Any suggestions on what I should do next?
Edit: Here're the files I'm using with the OPF.
sendAnArray.py
import numpy
from nupic.frameworks.opf.modelfactory import ModelFactory
import model_params
class sendAnArray():
def __init__(self):
self.model = ModelFactory.create(model_params.MODEL_PARAMS)
self.model.enableInference({'predictedField': 'frequency'})
for i in range(100):
self.run()
def run(self):
y = [1,2,3,4,5]
modelInput = {"frequency": y}
result = self.model.run(modelInput)
anomalyScore = result.inferences['anomalyScore']
print y, anomalyScore
sAA = sendAnArray()
model_params.py
MODEL_PARAMS = {
'model': "CLA",
'version': 1,
'predictAheadTime': None,
'modelParams': {
'inferenceType': 'TemporalAnomaly',
'sensorParams': {
'verbosity' : 0,
'encoders': {
'frequency': {
'fieldname': u'frequency',
'type': 'SimpleVector',
'length': 5,
'minVal': 0,
'maxVal': 210
}
},
'sensorAutoReset' : None,
},
'spEnable': True,
'spParams': {
'spVerbosity' : 0,
'globalInhibition': 1,
'columnCount': 2048,
'inputWidth': 5,
'numActivePerInhArea': 60,
'seed': 1956,
'coincInputPoolPct': 0.5,
'synPermConnected': 0.1,
'synPermActiveInc': 0.1,
'synPermInactiveDec': 0.01,
},
'tpEnable' : True,
'tpParams': {
'verbosity': 0,
'columnCount': 2048,
'cellsPerColumn': 32,
'inputWidth': 2048,
'seed': 1960,
'temporalImp': 'cpp',
'newSynapseCount': 20,
'maxSynapsesPerSegment': 32,
'maxSegmentsPerCell': 128,
'initialPerm': 0.21,
'permanenceInc': 0.1,
'permanenceDec' : 0.1,
'globalDecay': 0.0,
'maxAge': 0,
'minThreshold': 12,
'activationThreshold': 16,
'outputType': 'normal',
'pamLength': 1,
},
'clParams': {
'regionName' : 'CLAClassifierRegion',
'clVerbosity' : 0,
'alpha': 0.0001,
'steps': '5',
},
'anomalyParams': {
u'anomalyCacheRecords': None,
u'autoDetectThreshold': None,
u'autoDetectWaitRecords': 2184
},
'trainSPNetOnlyIfRequested': False,
},
}
The problem seems to be that the SimpleVector class is accepting an array instead of a dict as its input, and then reconstructs that internally as {'list': {'idx0': 1, 'idx1': 2, ...}} (ie as if this dict had been the input). This is fine if it is done consistently, but your error shows that it's broken down somewhere. Have a word with #breznak about this.
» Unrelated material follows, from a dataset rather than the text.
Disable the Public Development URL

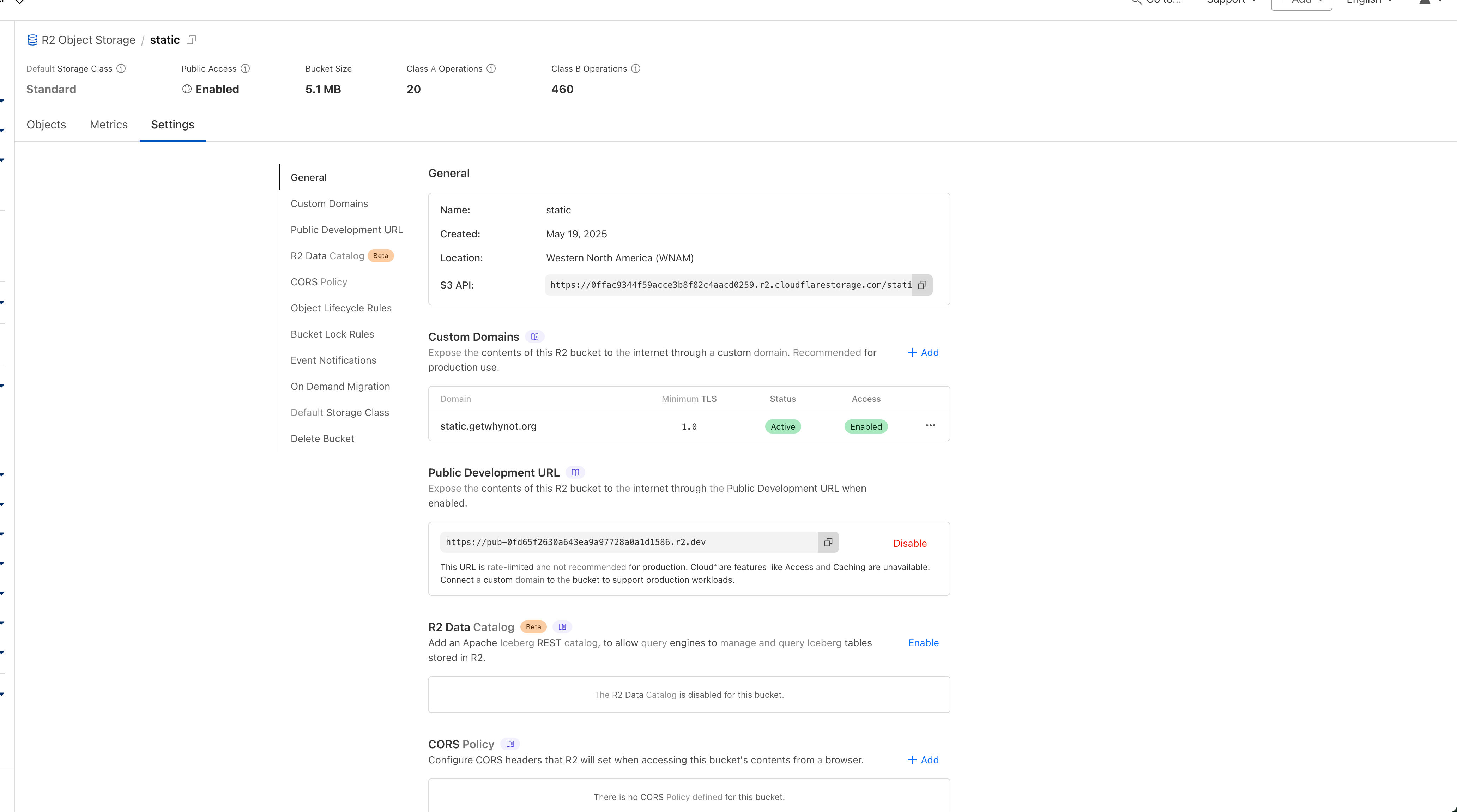click(909, 544)
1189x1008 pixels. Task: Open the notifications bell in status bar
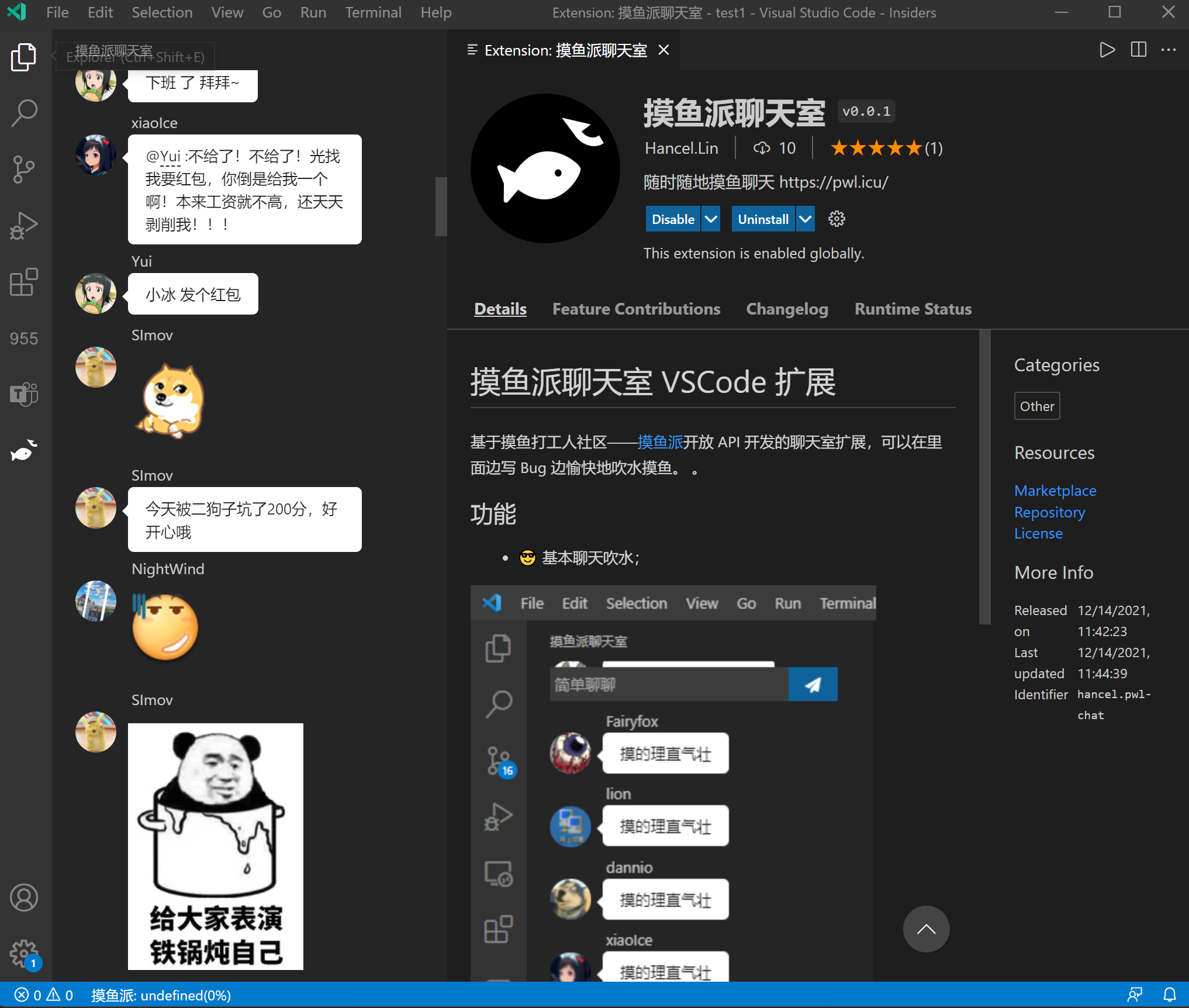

Working through the OPF was difficult. I wanted to input an array of indices into the temporal pooler, so I opted to interface directly with the algorithms (I relied heavy on hello_tp.py). I ignored SimpleVector all together, and instead worked through the BitmapArray encoder.
Subutai has a useful email on the nupic-discuss listserve, where he breaks down the three main areas of the NuPIC API: algorithms, networks/regions, & the OPF. That helped me understand my options better.